Well, the drones would be craned up out of the dump truck and placed on the ground. They would be fueled up and in sequence, the jet of FLIR would be lit off and up it would go. One of the carousels of BOOMEY’s would be picked up off of their special transport truck and this carousel would be mated up to the BOOMER. The BOOMER’s jet would be lit off and up into the air it would go. FLIR would establish communication via MASER beam to ground control, and then as BOOMER went up, FLIR would find it and connect up to it with a separate MASER beam. The two of them would transition to fixed wing flight and begin their ascent in air space controlled by friendly forces. Once they were at their battle and cruising altitude of 18,000 to 23,000 feet above ground level they would proceed over the battle line and into enemy airspace. FLIR would look around and ground control would establish target decisions. FLIR would be given its “GO” order, FLIR would set out the laser designation illumination of the target, and FLIR would tell BOOMER, “Hit it” Repeat salvos of BOOMEY’s would be released either until BOOMER ran out or FLIR was informed by ground control that the engagement was over.

BANG-BANG would be launched in the exact same manner.
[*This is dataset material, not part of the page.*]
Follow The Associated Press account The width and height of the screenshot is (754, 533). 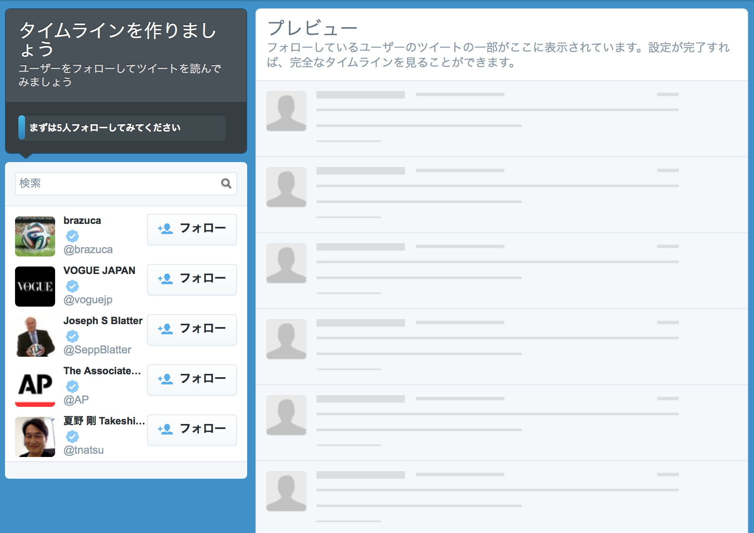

FLIR would be able to simultaneously communicate with BOOMER and BANG-BANG and then send this back to ground control. In addition, as the mission dictated, it could be that only FLIR and BANG-BANG were launched, or perhaps that only BANG-BANG was launched. I don’t think BOOMER could be configured to be launched by itself because the parts of running the BOOMEY carousel and the command and control and target evaluation and designation would just be too much stuff for BOOMER to carry aloft by itself.

So, in conclusion, I love to write stories. I feel just the pulling up of these dump trucks, the craning out of the drones, lighting off the jets and watching them ease their way up into the sky and then the reign of terror that they would commence against the enemy position after a short wait while the drones got everything “all ready.” Wow. To me anyway. I think that would be so cool to watch, even if it was just a training exercise. I don’t have any military contacts so I have no idea what actual troops would say. It sure seems to me if they had “their own stuff” that they could “send up” when they felt like it and they didn’t have to just absorb fire while they waited for someone to help them.

I think the troops would say, “Yeah, we want the 4 superheroes.”